Back in the main room, the Red Cross said there was no way the press would let us out, or even let us sleep, unless we granted them a photo-call, at the very least. Most of us just wanted to lie down for a bit! To keep them happy we agreed to be photographed, but we all refused to say anything: we were still serving military officers. The Red Cross officials said, ‘What we’ll do is put you all on a long table, we’ll let the reporters in in groups of ten, and they can have thirty seconds apiece.’

We sat in there, while outside the journalists fought among one another for precedence. There were two other released British POWs in my group as we waited for the doors to open, and they were definitely not aircrew.

‘Just don’t smile,’ they told me, ‘don’t attract attention to yourself.’

What they meant was, ‘Don’t attract attention to us.’

The first group of reporters came rushing in. ‘Hi!’ yelled the one at the head of the queue, at the top of his voice, though the room was quiet. ‘I’m from NBC, I’m from California. Is anybody here American?’ Nobody responded.

The reporter behind shouted, ‘Hi! Would anybody like to be on the cover of Time magazine?’

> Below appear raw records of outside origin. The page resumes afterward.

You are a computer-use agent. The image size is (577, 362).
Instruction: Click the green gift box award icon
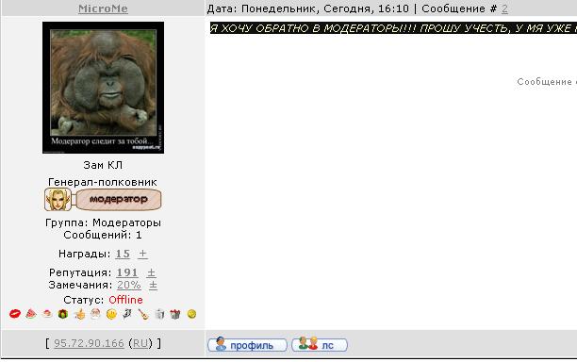tap(63, 314)
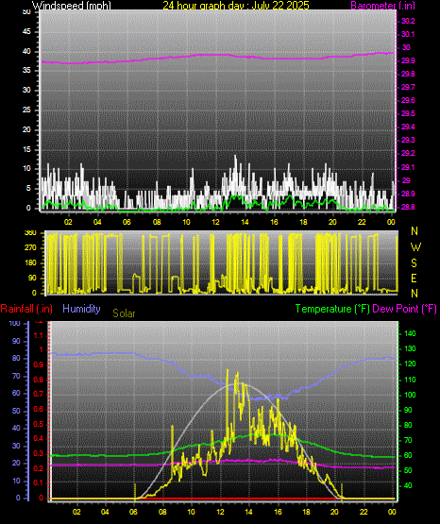
Task: Click the 40 mph windspeed scale value
Action: [26, 51]
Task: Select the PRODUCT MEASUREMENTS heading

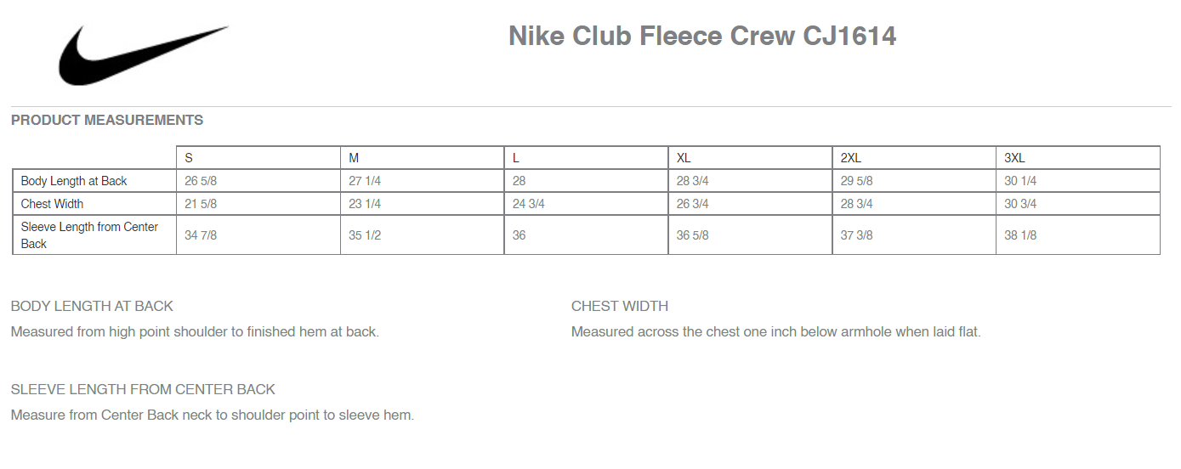Action: [107, 120]
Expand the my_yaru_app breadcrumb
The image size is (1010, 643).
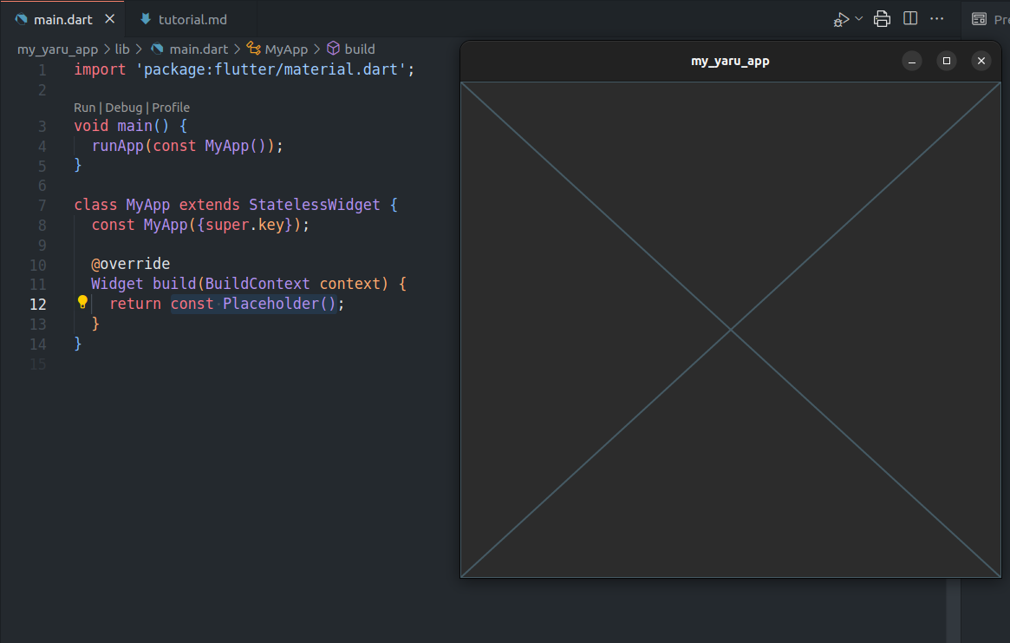coord(57,49)

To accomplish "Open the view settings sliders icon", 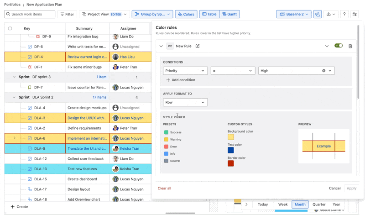I will click(x=355, y=14).
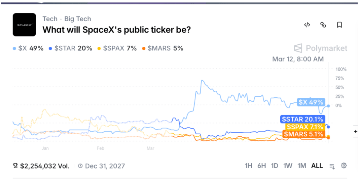Open the Big Tech category link

[78, 19]
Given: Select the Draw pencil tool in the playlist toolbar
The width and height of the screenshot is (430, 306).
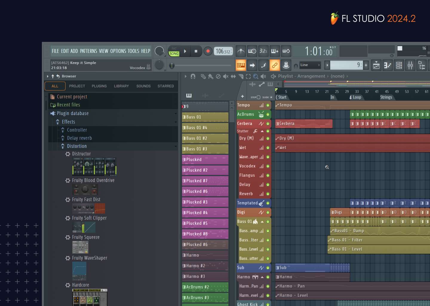Looking at the screenshot, I should [203, 77].
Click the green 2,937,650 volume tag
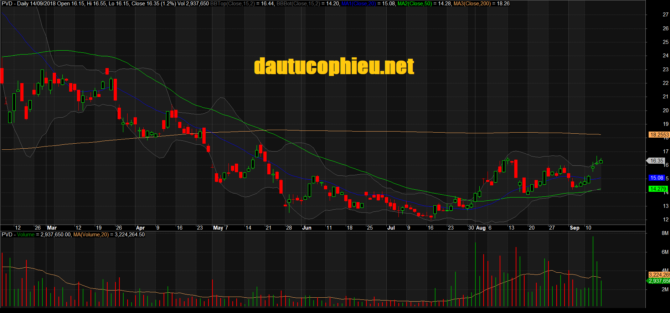 (659, 281)
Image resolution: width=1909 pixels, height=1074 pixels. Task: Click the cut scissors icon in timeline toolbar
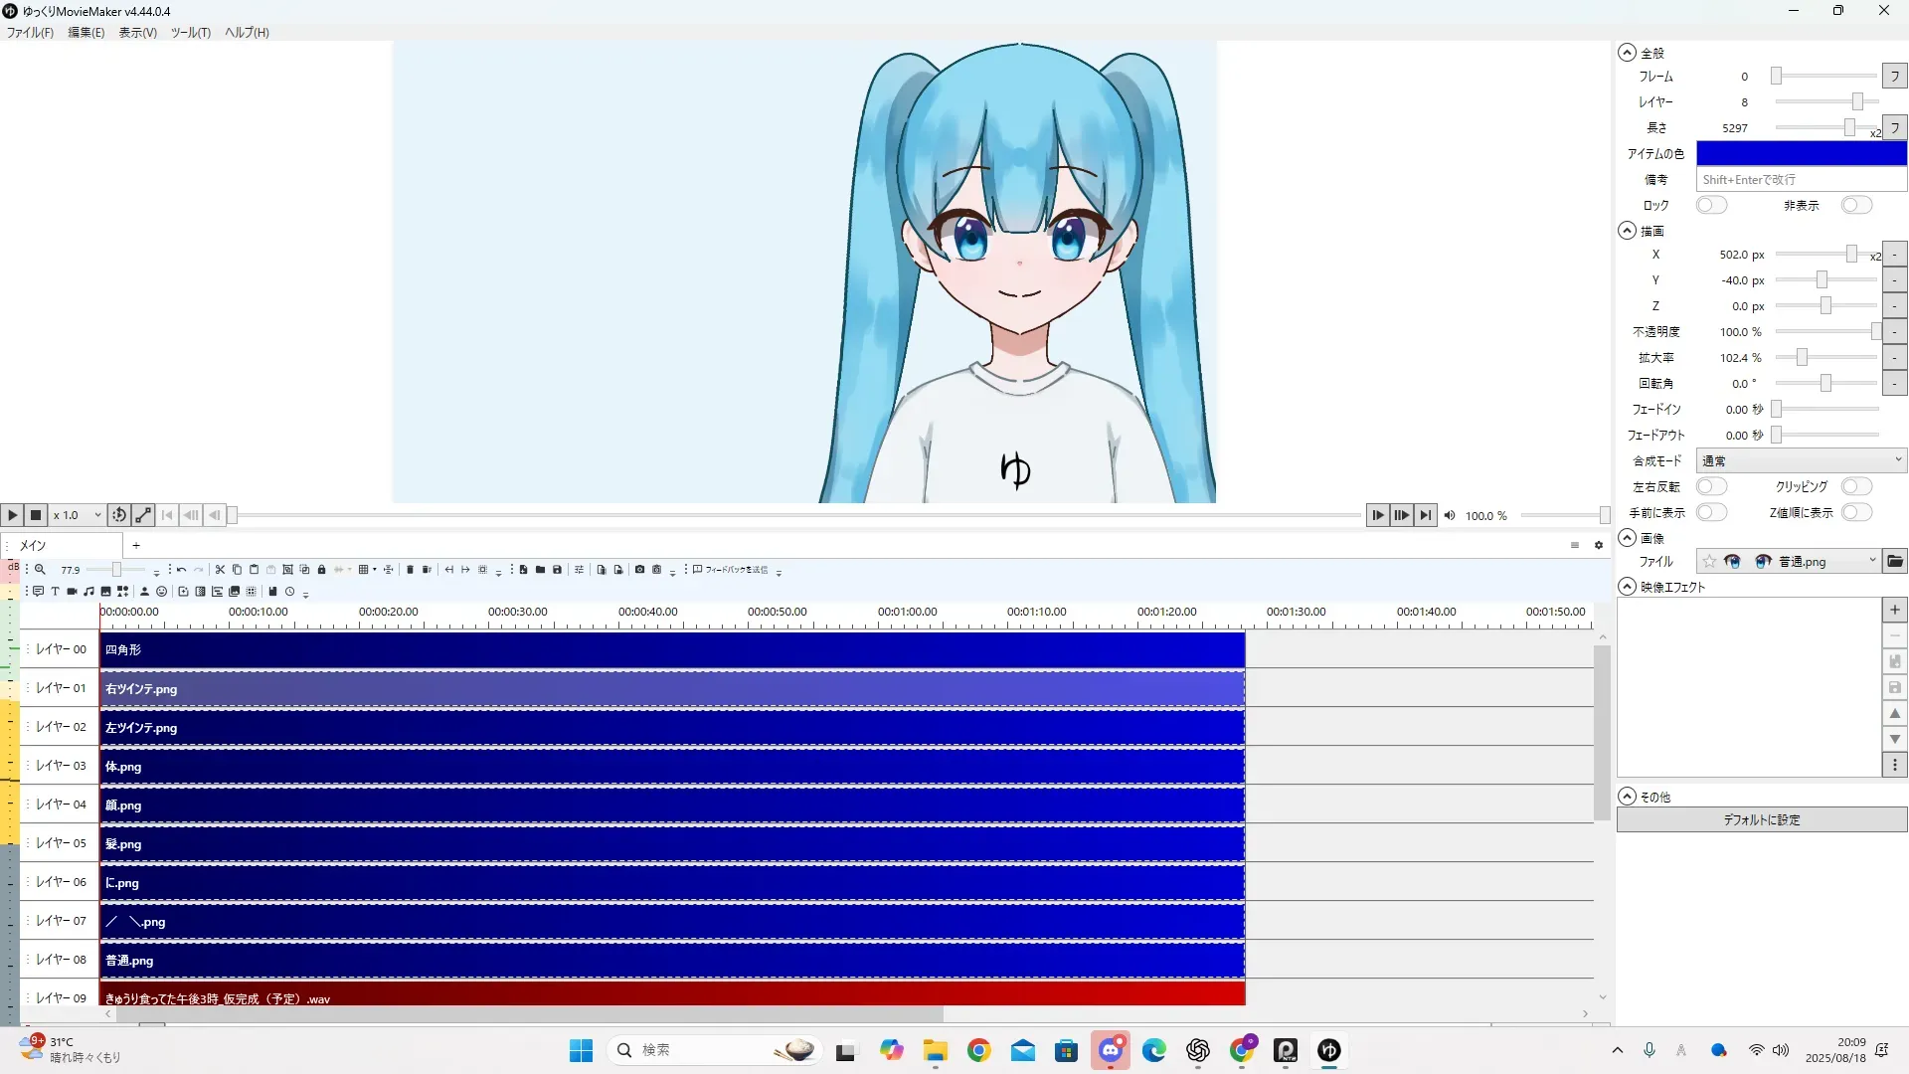tap(220, 570)
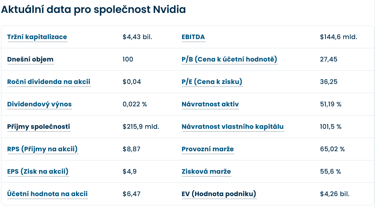Click Roční dividenda na akcii link
Viewport: 375px width, 208px height.
pos(49,82)
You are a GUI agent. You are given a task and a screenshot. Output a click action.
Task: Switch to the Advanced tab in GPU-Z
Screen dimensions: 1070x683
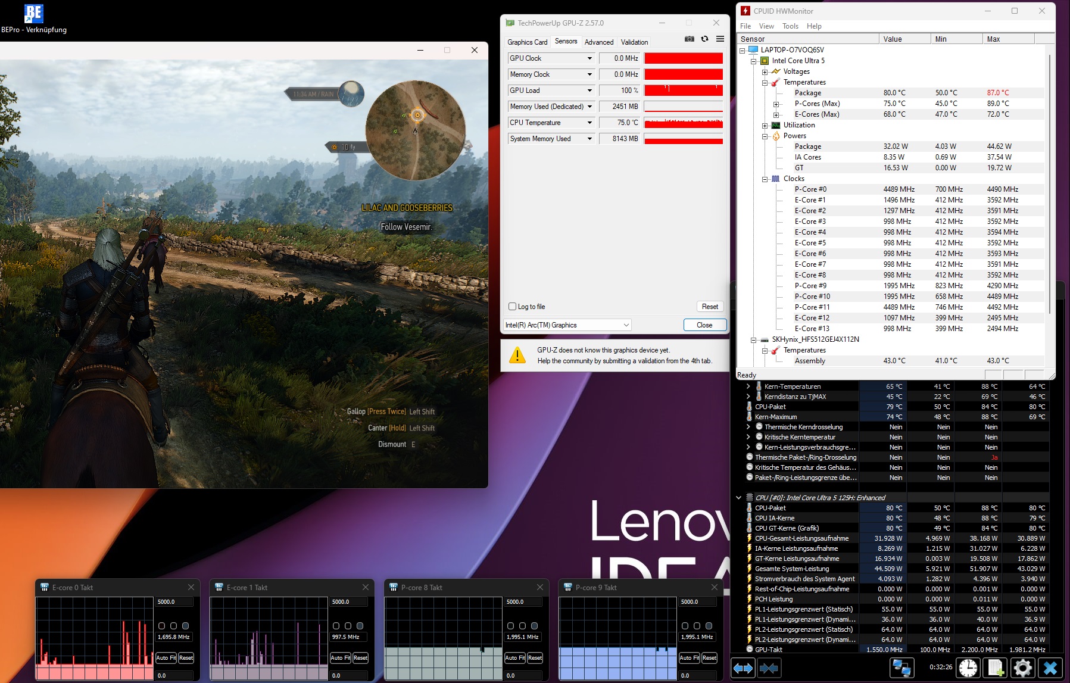pyautogui.click(x=598, y=42)
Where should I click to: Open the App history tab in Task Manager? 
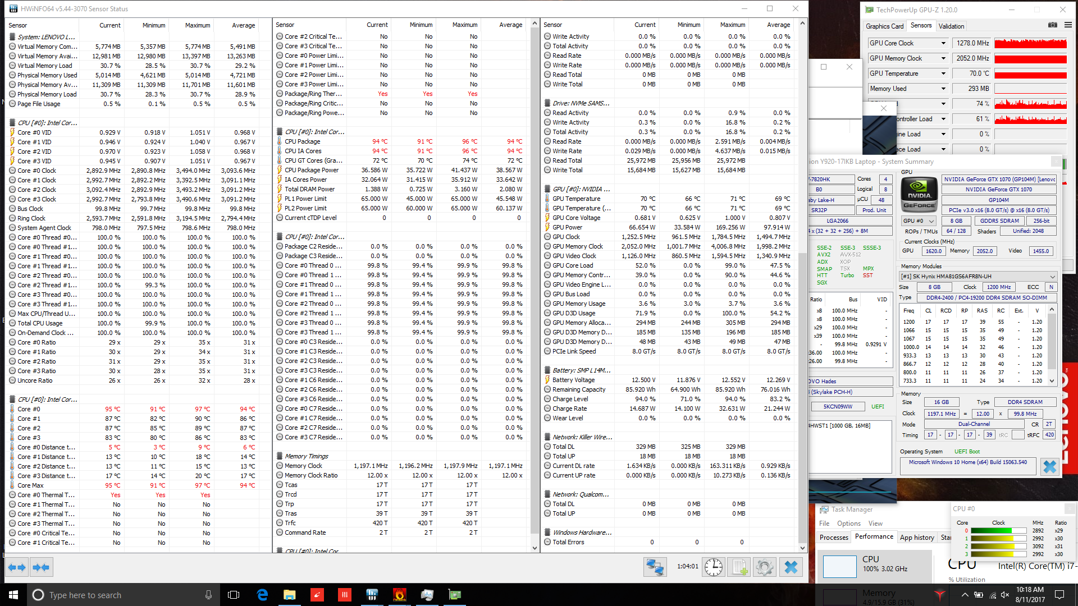point(916,538)
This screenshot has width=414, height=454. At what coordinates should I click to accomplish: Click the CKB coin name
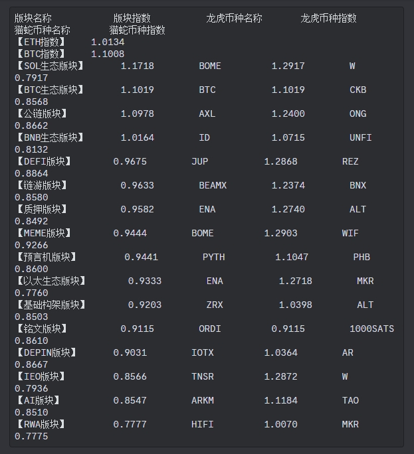pos(358,90)
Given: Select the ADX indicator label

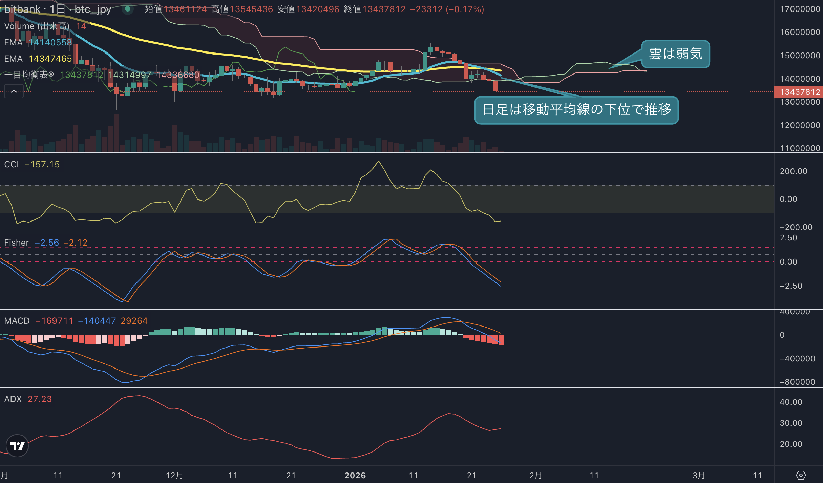Looking at the screenshot, I should pos(13,399).
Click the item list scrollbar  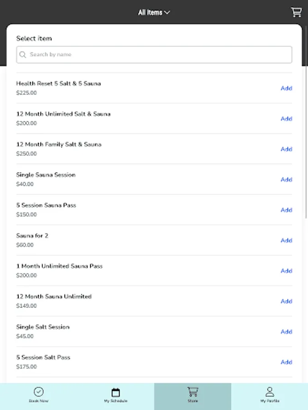point(306,137)
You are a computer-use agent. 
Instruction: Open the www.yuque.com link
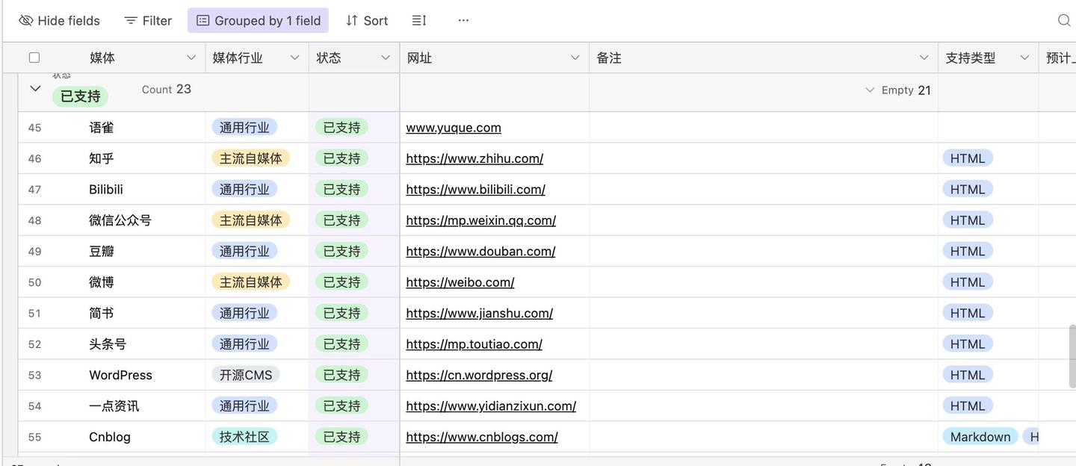[453, 127]
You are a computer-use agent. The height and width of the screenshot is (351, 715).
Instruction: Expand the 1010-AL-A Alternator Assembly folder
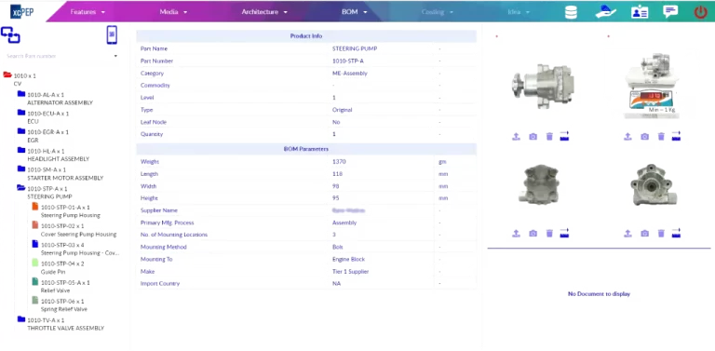pyautogui.click(x=21, y=93)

That did it. ‘Yeah!’ cried what seemed like all the Americans at once. ‘Here! Over here!’

As for the instruction not to smile, it was difficult not to laugh out loud. With so little time allocated to them, these first ten reporters moved frenetically along the line of POWs. They were festooned with cameras, shoving the lenses into our faces, snapping continously, motor-winds whirring, shutters clicking. I suddenly realised they were much more apprehensive about the whole deal than we were. Almost without exception, they were trembling visibly, shaking, in some cases, from head to foot. These were obviously career photographs for them, this was big-time stuff. I almost felt sorry for them. Almost. Up to this point, I don’t think any of us, least of all John Nichol and me, had had any inkling of the interest in the POWs. Even though we knew we had appeared on television, several weeks had gone by, and in any case we had not realised the extent of the impact it had had. After all, we had not seen the pictures. The journalists’ and photographers’ nervousness made me realise, for the first time, how firmly we were all fixed in the public eye. Little did I realise quite how firmly.